Ölümden sonra ne olacağını bilmiyorum ve hiçbir fikrim de yok. Ancak hayatta olduğumuzu ve deneyimlerimizin “bize öğretilen gerçekler” kavramına uygun olduğunu söyleyebilirim.
Çoğumuz hayat yolunda mesafe aldıkça kafamızı varoluşsal sorulara daha çok takıyoruz. Dolayısıyla varoluş konusuna bugün yapay zekâ penceresinden bakacak ve bir şeylerin zihin felsefesi ve yapay zekâ ile bir araya gelerek felsefeyi deneysel bir bilime nasıl dönüştürdüğüne birlikte bakacağız. Bakalım yol bizi nerelere götürecek.

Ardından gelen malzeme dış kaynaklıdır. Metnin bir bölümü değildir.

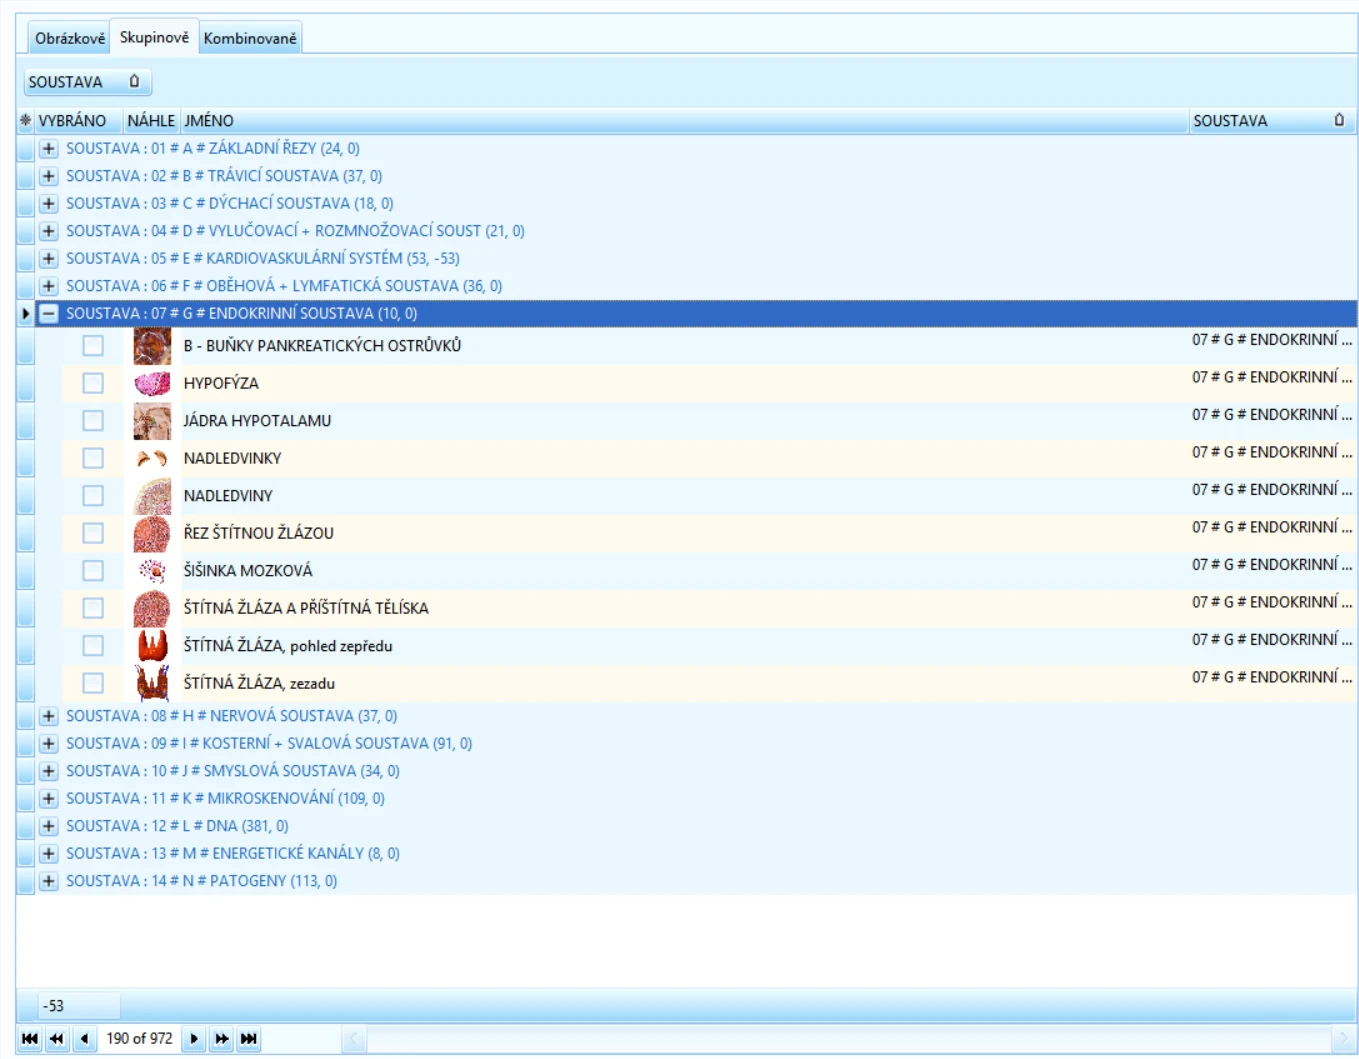Image resolution: width=1359 pixels, height=1059 pixels.
Task: Open the Kombinované tab
Action: click(250, 38)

Bilinç, doğanın unsurlarından biridir. Bu yüzden üzerinde çalışabileceğimiz bir şeydir. Yapay zekâ da bilinçli olabilir ve aksini söylemek, bilincin doğal olmadığını ima etmek olur. Öyleyse prensip olarak, yapay zekânın bilincini ölçebiliriz.
“Bilinç Gerçektir”
Bilinç, şu anda yaşadığınız an ve okuduğunuz bu cümleler kadar gerçektir. Bu, Descartes'ın "Düşünüyorum, öyleyse varım." sözüyle insanı bilinç hakkında düşünmeye sevk eden bir “hal”dir. Ayrıca yaşamımızda varsayımlardan bağımsız düşünemediğimizi bize hatırlatan tek gerçek ve sarsılmaz bir zemin olarak karşımızda durmaktadır.

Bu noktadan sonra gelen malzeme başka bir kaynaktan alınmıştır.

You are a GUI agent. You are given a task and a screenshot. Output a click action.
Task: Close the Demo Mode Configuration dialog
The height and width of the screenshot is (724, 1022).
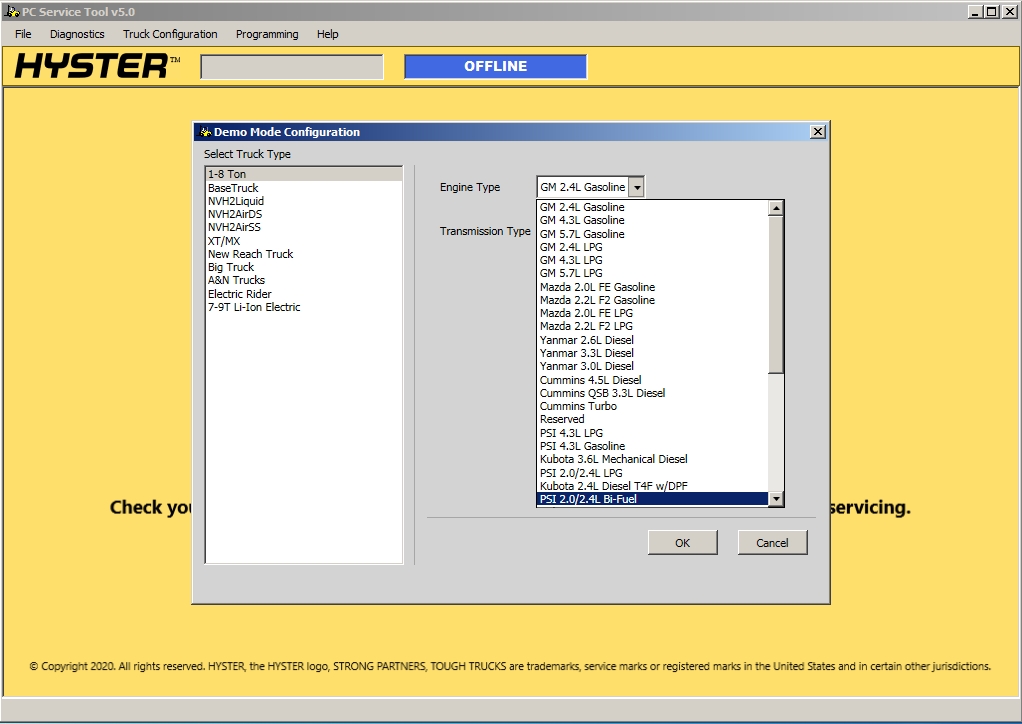tap(816, 131)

Hâlâ bu temel gerçeğe karşı çıkan insanlar olduğunu biliyor muydunuz? Evet, her türlü bilgiye mesafeli duran, buna rağmen bilincin bir yanılsama olduğunu ya da hiç var olmadığını iddia edenler var günümüzde. Onlara, bu düşünceleri için filozof Galen Strawson'ın "Şimdiye kadar ortaya atılmış en aptalca iddia." sözleri ile cevap vermek istiyorum. Eğer bilinçli olmasaydık, Michael Ende'nin, her şeyin tamamen yok olduğu karanlığına düşmek gibi olurdu.
Bilinç sizsiniz, evet siz. Tüm deneyimlerinizle sizsiniz. Sabah yudumladığınız kahvenin tadı, taze kesilmiş çimenlerin kokusu, huzurlu bir melodinin yüzünüzde bıraktığı tebessüm, gün batımının büyüleyici tonları ve daha milyonlarca şey. Yani duygularınızın tamamı; neşe, keder, öfke, arzu, nefret, şehvet, sizi sorular sormaya ve bu makaleyi okumaya iten merak. Bilinç, işte tam olarak böyle bir şey.

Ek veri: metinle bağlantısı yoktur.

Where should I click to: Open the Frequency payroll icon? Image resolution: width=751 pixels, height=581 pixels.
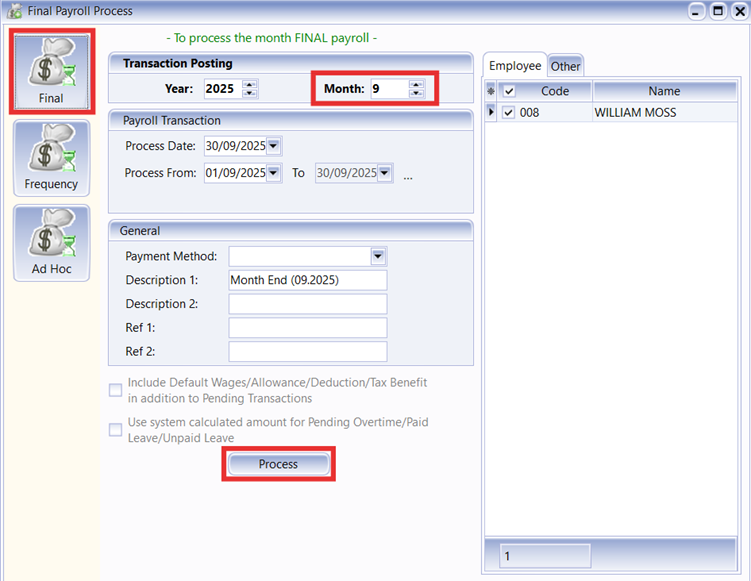click(51, 158)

Peki şimdi bu yazıyı tam da burada okumaya 20-30 saniye ara verip bir düşünelim… Evrende biz insanlar haricinde, bilinçli canlı ve cansız nesneler de var mı? Peki etrafımızda gördüğümüz canlı ve cansız objelerde bilinç olmadığını söyleyebilir miyiz? Bu satırları yazarken; üzerinde yazı yazdığım masa ve sandalye, bildiğimiz anlamda yaşam belirtileri göstermiyor yani ölü görünüyor, Dolayısıyla “Bu masa ve sandalye bilinçsizdir.” dersem, eminim bir çok kişi beni destekleyecektir. Thales, Platon ve Spinoza gibi filozoflara atfedilen ve en eski felsefi teorilerden biri olan Panpsişizm tam da bunu savunuyor ve diyor ki; “Her şey, hatta tamamen hareketsiz görünen şeyler bile temel düzeyde bir bilince sahiptir.” Şu anda, üzerinde oturduğum ve bu satırları yazdığım sandalye ve masanın özel hayatlarında kim bilir ne büyük sorunları varken bir de benimle uğraşıyorlar demiyorum. Ancak temel düzeyde bir şeyler deneyimliyor olabilirler. Sandalyenin deneyimlediğin benim deneyimlediğime benzer bir bilinç sergilememesi, sandalyenin benim bilinç özelliklerimden yoksun olduğu anlamına gelmez. Bu özellikleri bizler tam olarak anlayamayabiliriz. Ancak kendi varlığımızı düşünürsek bunların gerçek olduğunu inkâr etmek zordur.
Bir an öyle olduğunu düşünüp bu düşüncenin hayatınızda neleri değiştirebileceğini hayal edin. Mevzu daha fazla dallanıp budaklanmadan burada bırakayım, varın devamını siz getirin.
Siz "Ne yani sandalye bilinçli mi?" diye sormadan önce bir şeyi açıklığa kavuşturalım. Her atom yığını, düşünen ve hisseden bir varlık oluşturmaz. Sandalyedeki atomlar temel düzeyde bir bilince sahiptir ancak bu kendisinin farkında olan bir sandalye olduğu anlamına gelmez. Tıpkı her rastgele karbon yığınının elmasa dönüşmemesi gibi.
“Yapay Zekâ da Bilinçli Olabilir”
Yapay zekâ da dâhil olmak üzere evrende var olan her şey, belli düzeyde proto bilince sahiptir. Ancak bugün yapay zekânın biz insanlar gibi ortak bir bilinç deneyimlediğini söylemek için acele etmememiz gerekmektedir.
Ortak bilincin, proto bilinç unsurlarından oluştuğunu anlamak, bize süreç tersine döndüğünde ne olacağı hakkında ipuçları verebilir. Mesela ortak bilincimiz bir proto bilinç durumundan meydana geliyorsa öldüğümüzde muhtemelen proto bilinç haline geri dönecektir ve bu çalışmalar öbür tarafta neler olacağını bize gösterebilir.
Bu ve benzeri soruları bilimsel sorulara dönüştürmeye doğru yaklaşırken felsefenin rehberliğinde yapay zekâya doğru çıktığımız bu yolculukta hakikati, bilincin özünü ve belki de son nefesimizi verdikten sonra neler olduğunu anlamamız mümkün olacaktır.